§ **Problem description**
From the top of the records below down to the line containing "www.rightupourstreet.org.uk (73, 1290)", reproduce every line exactly.

§ **Material to process**
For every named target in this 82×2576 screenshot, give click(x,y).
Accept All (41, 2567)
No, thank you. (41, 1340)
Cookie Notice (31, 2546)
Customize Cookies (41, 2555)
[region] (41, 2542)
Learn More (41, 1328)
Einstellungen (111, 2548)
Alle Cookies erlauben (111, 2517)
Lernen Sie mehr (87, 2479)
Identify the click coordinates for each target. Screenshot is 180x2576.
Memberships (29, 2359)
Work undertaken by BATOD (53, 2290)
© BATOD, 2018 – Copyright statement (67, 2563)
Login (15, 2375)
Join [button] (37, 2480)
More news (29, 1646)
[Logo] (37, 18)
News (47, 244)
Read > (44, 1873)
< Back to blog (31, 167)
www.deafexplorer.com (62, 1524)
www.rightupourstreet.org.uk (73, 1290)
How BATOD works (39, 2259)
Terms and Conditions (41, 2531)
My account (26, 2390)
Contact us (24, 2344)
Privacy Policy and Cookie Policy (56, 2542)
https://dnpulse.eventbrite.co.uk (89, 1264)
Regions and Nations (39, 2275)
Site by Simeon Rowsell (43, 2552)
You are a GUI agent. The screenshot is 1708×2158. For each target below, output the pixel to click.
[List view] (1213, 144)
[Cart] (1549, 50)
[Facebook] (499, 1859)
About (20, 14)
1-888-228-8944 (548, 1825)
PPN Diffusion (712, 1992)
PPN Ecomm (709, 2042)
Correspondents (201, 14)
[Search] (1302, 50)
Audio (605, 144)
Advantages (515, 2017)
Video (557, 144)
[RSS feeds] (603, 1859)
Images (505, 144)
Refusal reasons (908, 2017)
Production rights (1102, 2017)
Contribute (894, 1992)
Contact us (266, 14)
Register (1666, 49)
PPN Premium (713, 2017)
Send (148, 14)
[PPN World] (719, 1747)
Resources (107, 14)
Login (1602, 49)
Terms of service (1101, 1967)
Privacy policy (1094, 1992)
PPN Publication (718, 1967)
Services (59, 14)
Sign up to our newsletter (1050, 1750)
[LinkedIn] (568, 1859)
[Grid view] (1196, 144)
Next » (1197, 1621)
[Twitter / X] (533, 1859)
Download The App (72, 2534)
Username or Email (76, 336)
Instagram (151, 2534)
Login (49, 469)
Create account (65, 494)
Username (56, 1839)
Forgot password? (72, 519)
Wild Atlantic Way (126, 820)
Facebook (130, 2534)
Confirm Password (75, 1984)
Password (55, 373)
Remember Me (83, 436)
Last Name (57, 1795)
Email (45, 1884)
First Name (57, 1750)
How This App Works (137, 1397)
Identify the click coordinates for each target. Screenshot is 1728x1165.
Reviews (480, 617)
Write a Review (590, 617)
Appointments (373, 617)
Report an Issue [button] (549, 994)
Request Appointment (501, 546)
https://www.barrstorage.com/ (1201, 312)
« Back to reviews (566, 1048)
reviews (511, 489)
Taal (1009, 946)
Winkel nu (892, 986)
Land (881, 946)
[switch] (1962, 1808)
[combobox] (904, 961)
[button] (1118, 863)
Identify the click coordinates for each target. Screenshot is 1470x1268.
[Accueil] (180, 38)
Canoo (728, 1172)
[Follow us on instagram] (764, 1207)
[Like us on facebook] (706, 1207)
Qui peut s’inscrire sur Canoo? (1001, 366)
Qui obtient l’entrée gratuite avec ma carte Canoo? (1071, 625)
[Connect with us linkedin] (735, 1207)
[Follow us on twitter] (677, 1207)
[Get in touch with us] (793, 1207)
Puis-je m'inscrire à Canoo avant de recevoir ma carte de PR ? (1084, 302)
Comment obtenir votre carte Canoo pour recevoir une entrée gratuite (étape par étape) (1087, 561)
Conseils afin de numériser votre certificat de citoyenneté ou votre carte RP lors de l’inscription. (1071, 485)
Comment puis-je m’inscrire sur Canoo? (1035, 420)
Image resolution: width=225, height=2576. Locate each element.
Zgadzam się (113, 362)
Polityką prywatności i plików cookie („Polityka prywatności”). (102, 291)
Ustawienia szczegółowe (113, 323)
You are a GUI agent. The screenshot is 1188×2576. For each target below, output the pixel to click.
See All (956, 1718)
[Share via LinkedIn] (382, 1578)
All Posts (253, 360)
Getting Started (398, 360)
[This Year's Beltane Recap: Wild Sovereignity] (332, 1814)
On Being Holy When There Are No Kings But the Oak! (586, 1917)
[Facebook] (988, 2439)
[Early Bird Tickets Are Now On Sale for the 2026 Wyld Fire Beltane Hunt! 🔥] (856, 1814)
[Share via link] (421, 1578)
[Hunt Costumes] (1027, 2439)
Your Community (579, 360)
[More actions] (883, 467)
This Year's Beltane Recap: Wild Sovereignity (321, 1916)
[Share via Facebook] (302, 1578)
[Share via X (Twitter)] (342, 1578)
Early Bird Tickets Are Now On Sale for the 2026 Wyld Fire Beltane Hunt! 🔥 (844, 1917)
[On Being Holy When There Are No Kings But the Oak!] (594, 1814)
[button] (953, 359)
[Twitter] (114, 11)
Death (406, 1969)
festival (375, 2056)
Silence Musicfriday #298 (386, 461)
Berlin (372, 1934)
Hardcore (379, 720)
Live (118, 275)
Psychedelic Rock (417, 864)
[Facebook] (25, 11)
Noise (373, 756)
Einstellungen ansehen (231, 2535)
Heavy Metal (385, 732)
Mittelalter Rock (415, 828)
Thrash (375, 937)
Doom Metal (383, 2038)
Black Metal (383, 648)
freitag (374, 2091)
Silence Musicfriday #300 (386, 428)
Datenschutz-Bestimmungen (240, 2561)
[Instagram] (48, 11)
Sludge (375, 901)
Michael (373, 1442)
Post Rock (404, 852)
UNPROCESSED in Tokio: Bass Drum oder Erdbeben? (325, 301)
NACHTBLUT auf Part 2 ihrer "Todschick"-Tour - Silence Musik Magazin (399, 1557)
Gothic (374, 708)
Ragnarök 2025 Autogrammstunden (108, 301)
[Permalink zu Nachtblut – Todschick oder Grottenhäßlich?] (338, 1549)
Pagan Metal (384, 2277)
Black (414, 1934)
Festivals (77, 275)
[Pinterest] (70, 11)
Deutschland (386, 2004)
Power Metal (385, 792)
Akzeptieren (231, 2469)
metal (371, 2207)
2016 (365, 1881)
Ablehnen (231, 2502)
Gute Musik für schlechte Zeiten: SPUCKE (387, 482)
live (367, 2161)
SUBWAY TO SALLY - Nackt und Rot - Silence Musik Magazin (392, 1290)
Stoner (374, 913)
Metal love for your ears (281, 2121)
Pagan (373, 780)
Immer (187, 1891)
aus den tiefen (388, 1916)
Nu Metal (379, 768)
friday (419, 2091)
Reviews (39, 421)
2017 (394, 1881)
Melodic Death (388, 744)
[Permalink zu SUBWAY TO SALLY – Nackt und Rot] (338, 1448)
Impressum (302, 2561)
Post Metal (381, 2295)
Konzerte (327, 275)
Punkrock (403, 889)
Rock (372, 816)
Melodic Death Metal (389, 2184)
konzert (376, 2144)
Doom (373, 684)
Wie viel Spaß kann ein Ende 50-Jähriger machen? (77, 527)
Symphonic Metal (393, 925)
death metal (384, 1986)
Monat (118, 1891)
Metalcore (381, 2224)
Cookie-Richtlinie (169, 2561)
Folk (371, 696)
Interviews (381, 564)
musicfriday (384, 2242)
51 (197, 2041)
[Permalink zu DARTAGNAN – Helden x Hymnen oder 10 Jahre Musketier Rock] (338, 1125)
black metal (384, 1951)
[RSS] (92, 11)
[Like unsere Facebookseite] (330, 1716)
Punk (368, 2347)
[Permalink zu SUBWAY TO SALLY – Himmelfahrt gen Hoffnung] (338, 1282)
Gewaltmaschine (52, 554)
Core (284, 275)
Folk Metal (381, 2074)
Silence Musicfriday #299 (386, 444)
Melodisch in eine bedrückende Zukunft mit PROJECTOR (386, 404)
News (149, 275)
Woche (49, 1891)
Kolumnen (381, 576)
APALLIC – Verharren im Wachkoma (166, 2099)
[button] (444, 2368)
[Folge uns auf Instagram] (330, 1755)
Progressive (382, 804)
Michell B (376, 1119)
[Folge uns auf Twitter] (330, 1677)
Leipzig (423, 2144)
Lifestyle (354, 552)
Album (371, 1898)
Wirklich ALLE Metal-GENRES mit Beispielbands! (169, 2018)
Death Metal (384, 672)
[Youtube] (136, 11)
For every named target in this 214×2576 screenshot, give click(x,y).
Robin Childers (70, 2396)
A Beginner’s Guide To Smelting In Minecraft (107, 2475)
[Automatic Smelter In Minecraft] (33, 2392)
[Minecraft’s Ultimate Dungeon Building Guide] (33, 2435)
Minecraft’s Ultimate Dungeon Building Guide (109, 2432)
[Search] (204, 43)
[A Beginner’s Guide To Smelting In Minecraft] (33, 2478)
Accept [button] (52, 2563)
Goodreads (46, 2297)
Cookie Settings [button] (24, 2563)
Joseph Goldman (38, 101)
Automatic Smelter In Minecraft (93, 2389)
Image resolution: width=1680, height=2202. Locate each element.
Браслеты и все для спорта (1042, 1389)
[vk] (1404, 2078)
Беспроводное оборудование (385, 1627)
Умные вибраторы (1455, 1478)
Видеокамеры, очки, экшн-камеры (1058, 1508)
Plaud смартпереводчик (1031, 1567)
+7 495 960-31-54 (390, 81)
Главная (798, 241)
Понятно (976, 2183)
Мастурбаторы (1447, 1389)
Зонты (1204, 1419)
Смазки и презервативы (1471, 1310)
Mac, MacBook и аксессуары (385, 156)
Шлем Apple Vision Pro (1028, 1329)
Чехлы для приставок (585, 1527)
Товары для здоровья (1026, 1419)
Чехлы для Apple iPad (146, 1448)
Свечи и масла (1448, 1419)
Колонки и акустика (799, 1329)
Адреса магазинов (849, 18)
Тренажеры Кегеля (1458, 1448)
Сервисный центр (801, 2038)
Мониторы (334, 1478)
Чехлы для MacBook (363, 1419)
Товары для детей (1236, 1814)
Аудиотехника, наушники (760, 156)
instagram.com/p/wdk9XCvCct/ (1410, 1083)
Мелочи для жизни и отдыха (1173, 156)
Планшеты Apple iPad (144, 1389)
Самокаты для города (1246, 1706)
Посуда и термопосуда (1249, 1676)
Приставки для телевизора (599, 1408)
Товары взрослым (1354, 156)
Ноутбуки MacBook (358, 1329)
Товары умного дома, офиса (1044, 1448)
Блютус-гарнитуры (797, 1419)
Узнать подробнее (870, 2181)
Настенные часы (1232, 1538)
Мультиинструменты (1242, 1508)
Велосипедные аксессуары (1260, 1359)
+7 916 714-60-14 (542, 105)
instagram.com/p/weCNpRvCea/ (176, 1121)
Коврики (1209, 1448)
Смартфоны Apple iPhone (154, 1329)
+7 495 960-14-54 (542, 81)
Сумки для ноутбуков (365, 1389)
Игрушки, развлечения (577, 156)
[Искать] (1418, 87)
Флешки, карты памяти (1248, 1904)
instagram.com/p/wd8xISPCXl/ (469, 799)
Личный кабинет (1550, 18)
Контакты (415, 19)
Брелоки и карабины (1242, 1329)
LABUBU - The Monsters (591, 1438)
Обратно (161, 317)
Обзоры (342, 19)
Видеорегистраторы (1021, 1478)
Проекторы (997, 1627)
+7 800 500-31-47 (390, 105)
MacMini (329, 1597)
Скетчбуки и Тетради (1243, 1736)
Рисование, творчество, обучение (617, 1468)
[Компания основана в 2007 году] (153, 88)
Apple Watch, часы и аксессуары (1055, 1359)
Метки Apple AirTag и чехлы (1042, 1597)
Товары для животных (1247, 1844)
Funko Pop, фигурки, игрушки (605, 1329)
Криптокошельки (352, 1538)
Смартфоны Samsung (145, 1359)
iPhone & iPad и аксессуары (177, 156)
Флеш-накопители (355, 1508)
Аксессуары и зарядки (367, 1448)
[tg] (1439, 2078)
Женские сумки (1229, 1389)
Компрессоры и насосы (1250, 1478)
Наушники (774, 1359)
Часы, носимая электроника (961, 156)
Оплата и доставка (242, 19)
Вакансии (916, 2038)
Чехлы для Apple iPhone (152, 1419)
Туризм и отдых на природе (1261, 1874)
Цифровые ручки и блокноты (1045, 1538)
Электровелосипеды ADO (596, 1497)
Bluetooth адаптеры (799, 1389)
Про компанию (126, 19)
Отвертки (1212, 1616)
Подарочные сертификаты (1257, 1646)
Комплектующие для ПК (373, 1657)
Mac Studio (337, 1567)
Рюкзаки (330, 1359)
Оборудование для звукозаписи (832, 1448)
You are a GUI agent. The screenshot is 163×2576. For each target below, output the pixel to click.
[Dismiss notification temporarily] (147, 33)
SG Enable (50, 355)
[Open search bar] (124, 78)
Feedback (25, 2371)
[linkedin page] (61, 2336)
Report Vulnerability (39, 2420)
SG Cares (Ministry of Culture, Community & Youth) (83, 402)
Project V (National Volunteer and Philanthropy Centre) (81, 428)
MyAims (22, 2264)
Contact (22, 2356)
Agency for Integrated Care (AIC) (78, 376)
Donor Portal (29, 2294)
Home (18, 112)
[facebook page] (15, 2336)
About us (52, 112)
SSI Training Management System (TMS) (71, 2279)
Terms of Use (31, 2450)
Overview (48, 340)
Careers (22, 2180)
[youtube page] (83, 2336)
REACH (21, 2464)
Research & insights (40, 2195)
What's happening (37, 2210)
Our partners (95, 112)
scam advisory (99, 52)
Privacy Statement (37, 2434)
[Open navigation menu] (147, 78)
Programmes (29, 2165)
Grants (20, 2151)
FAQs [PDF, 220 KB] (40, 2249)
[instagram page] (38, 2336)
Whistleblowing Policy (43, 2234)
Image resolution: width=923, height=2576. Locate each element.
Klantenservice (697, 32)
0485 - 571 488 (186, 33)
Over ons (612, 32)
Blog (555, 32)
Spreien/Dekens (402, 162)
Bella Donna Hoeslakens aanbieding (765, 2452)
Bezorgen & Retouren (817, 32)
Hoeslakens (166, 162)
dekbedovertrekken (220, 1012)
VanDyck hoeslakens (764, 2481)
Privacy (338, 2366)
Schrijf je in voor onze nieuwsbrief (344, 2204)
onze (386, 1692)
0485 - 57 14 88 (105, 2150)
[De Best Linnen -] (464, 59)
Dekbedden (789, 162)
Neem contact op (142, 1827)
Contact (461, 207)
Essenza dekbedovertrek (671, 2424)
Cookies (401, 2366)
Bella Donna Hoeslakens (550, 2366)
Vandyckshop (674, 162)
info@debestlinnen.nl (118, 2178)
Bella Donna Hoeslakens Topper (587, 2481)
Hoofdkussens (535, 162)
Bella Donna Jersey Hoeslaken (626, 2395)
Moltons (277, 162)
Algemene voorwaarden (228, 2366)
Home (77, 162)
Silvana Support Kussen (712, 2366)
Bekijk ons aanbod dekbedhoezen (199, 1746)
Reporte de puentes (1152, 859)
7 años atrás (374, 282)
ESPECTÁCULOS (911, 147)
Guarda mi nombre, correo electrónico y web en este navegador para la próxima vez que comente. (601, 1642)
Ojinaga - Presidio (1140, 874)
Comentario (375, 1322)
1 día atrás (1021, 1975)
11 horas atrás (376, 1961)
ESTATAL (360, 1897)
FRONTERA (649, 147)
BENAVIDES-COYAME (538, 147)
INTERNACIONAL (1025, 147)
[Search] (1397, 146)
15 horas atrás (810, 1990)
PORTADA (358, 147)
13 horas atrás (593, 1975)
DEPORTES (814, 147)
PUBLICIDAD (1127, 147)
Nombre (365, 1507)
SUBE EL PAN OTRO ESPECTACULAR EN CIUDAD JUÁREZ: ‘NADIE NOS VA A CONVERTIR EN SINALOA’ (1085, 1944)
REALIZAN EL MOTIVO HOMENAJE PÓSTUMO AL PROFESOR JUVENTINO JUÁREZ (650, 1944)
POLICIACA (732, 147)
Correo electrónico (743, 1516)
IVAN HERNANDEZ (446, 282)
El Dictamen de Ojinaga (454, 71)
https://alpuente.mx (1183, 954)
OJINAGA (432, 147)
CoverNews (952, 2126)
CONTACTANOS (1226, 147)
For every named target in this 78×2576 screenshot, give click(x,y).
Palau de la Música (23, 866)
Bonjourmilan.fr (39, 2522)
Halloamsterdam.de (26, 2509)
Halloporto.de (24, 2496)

§ **Expected output**
For every named target in this 82×2576 screenshot, give click(x,y).
Accept All (41, 2567)
No, thank you. (41, 1340)
Cookie Notice (31, 2546)
Customize Cookies (41, 2555)
[region] (41, 2542)
Learn More (41, 1328)
Einstellungen (111, 2548)
Alle Cookies erlauben (111, 2517)
Lernen Sie mehr (87, 2479)
Identify the click coordinates for each target. Screenshot is 180x2576.
Memberships (29, 2359)
Work undertaken by BATOD (53, 2290)
© BATOD, 2018 – Copyright statement (67, 2563)
Login (15, 2375)
Join [button] (37, 2480)
More news (29, 1646)
[Logo] (37, 18)
News (47, 244)
Read > (44, 1873)
< Back to blog (31, 167)
www.deafexplorer.com (62, 1524)
www.rightupourstreet.org.uk (73, 1290)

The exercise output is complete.